A representative thermodynamic environment for this tornadic supercell was attained by modifying the 00Z DVN RAOB alongside the 00Z TOP RAOB (Kirksville sits about halfway between each). The surface warm front lifted through DVN (~120 miles NE of Kirksville) just prior to the 00Z RAOB launch, which means its sounding--characterized by 2100 J/kg MLCAPE and no MLCINH, despite a saturated boundary layer--was strongly representative of the modifying outflow pool. Meanwhile, just behind the low-level cold front, not only was TOP’s capping inversion aloft (having cooled very markedly the past few hours) similar in magnitude to DVN’s… but the entire thermal profile above the frontal inversion was nearly identical to DVN’s as well. It’s possible that mid-level thermal ridging near Kirksville wasn’t quite as suppressed as at TOP (and yet hadn’t advanced as far NE as DVN)… but this is assumed to be negligible. Below is the modified DVN sounding to represent the Kirksville event. Note moderate-bordering-on-strong instability (MLCAPE = 2455 J/kg); a very deep/moist boundary layer, with remnant EML above 650mb; and strong boundary layer RH (MLLCL < 800 m). Although MLCINH is weak to nil... note that low-level instability is not particularly strong (0-3 km MLCAPE = 41 J/kg), given the nearly saturated, weak-lapse-rate environment below 3 km.

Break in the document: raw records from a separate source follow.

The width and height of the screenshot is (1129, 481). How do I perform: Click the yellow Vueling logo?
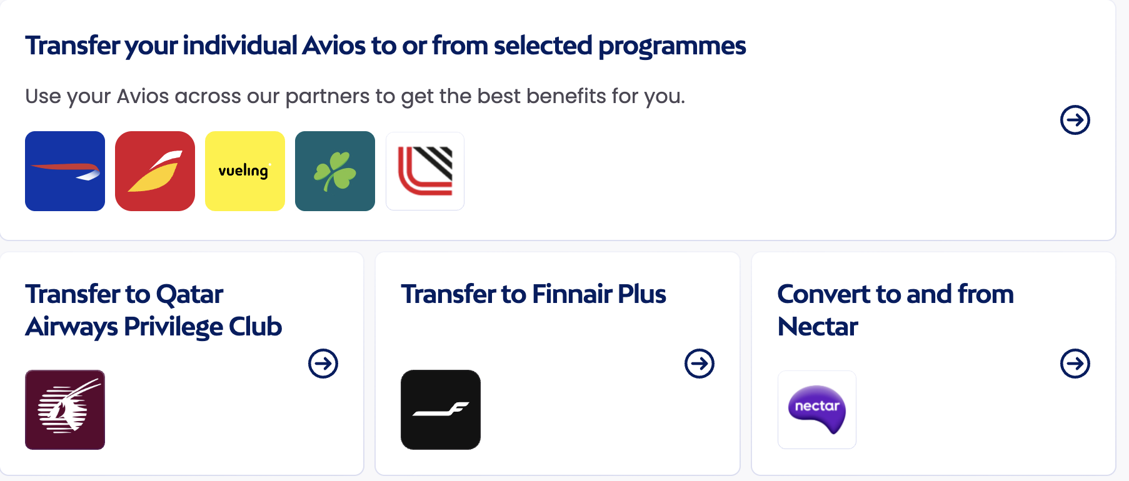tap(245, 171)
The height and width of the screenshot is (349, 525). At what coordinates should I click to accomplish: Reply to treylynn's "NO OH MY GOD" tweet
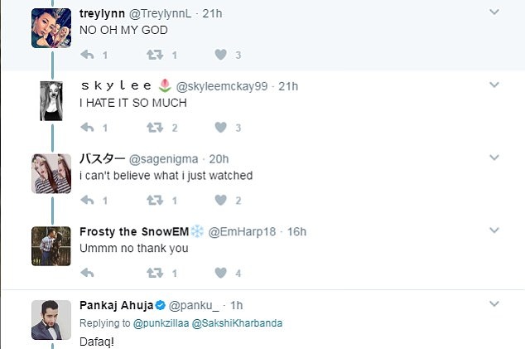pyautogui.click(x=86, y=56)
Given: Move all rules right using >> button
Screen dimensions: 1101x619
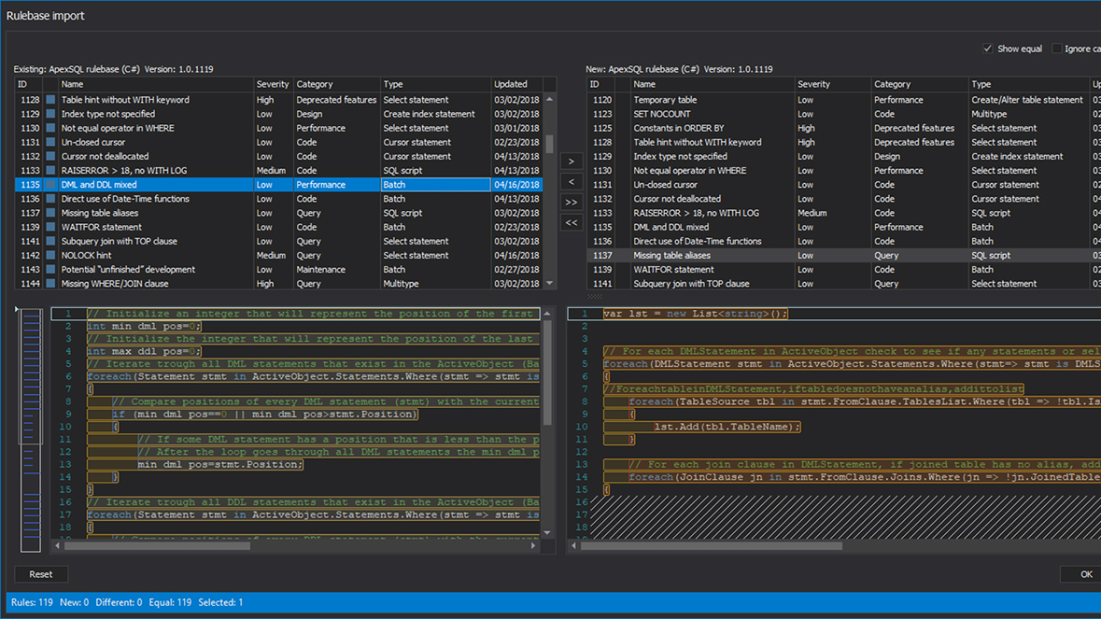Looking at the screenshot, I should [572, 203].
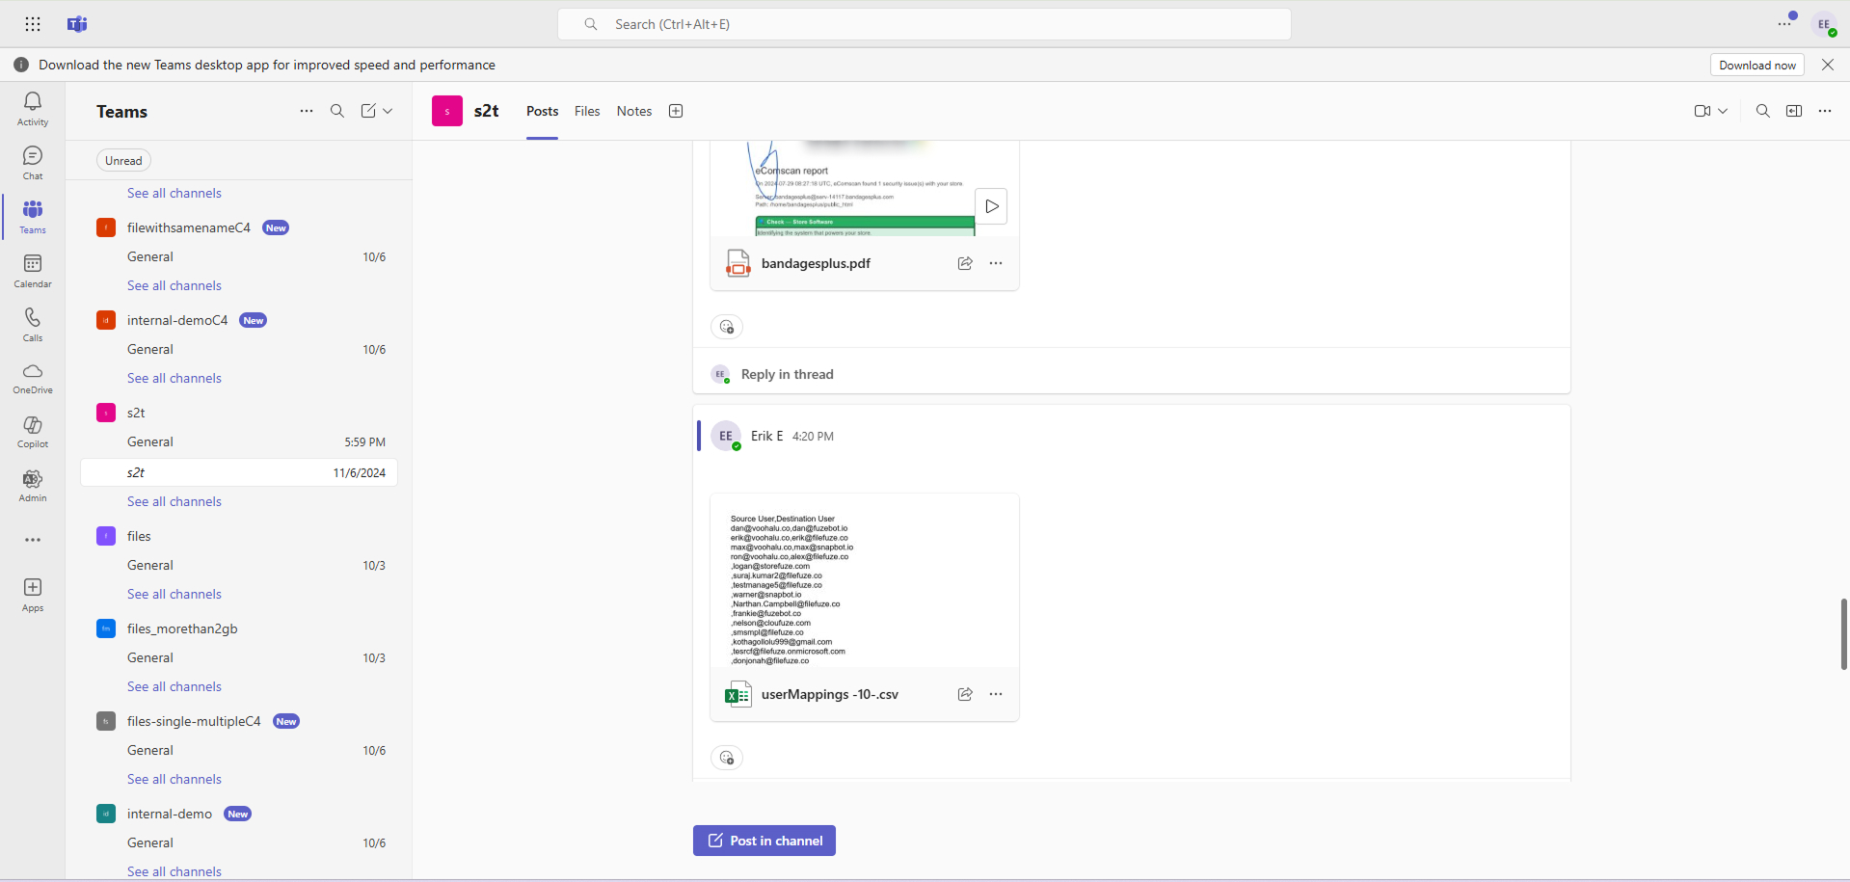
Task: Open channel pane toggle in header
Action: click(x=1793, y=111)
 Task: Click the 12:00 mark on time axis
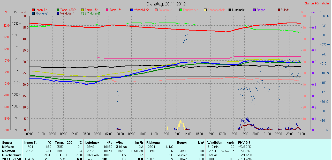[165, 134]
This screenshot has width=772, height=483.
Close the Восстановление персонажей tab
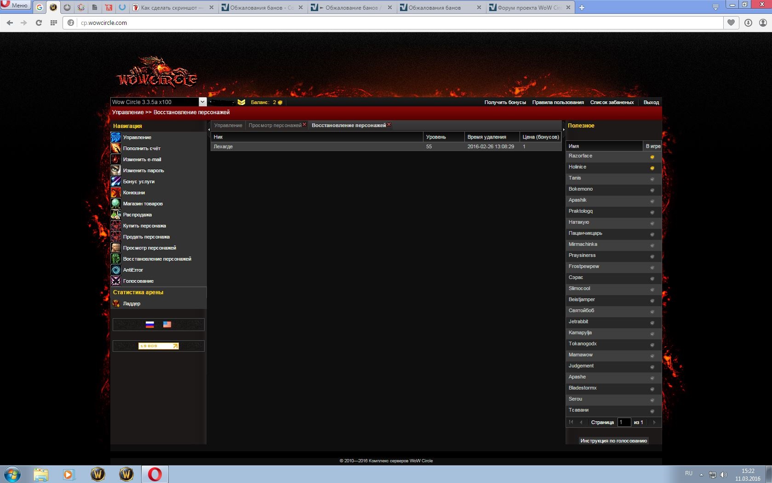click(x=389, y=124)
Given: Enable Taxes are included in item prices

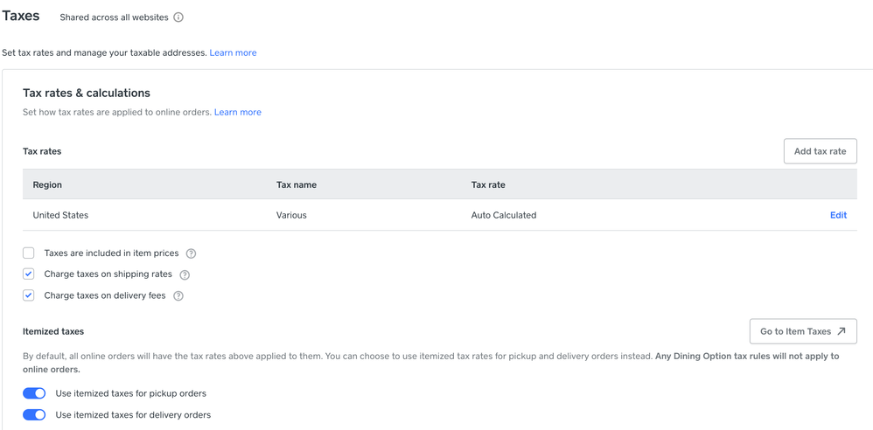Looking at the screenshot, I should click(x=29, y=253).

Creating a single, strongly representative sr-hodograph for this event is more difficult given the gradual veering of low-level winds observed in the modified outflow air between 21-00Z. Regardless, the DVN RAOB and Winchester IL profiler were ideally situated to sample the vertical shear within this airmass, and both indicated a very strongly sheared low-level environment for the duration of this event--with very large 0-1 km SRH. Hodographs #1 and #2 below are those observed on the Winchester profiler (N of the effective outflow boundary and ~100 miles ESE of Kirksville) at 21Z and 00Z. Note that veering 0-1 km flow by 00Z is offset by acceleration of the synoptic LLJ to near 50 kt... actually resulting in an increase in SRH, given low-level winds were still strongly backed in a storm-relative sense. The third hodograph, from the raw 00Z DVN RAOB (120 miles NE of Kirksville)--likely launched around 23Z--is a good "medium" between the two... and also produced the largest low-level shear of the three, with 0-1 km SRH at a whopping 460 m2/s2. [Short-term model guidance vastly underestimated the size and pronounced "sickle shape" of these hodographs within the modifying outflow air... with NAM and NAM-KF models forecasting more veered near-sfc winds and a weaker LLJ.] Deep layer shear also appeared favorably strong via these hodographs, with around 50 kt of 0-6 km bulk shear. One final thing to note is that mid- and upper-level storm-relative winds on the three hodographs are pretty modest (20-35 kts)... and when coupled with anomalously rich PWATs (> 1.5"), this probably contributed to HP supercell processes that acted to temper the strength of these tornadoes. [Given that a very rare combination of ~2500 MLCAPE and ~400 0-1 km SRH existed amidst ideal low-level thermodynamics (albeit modest 0-3 km CAPE)... it would seem that the tornadoes from this storm could have been far more violent than they were.]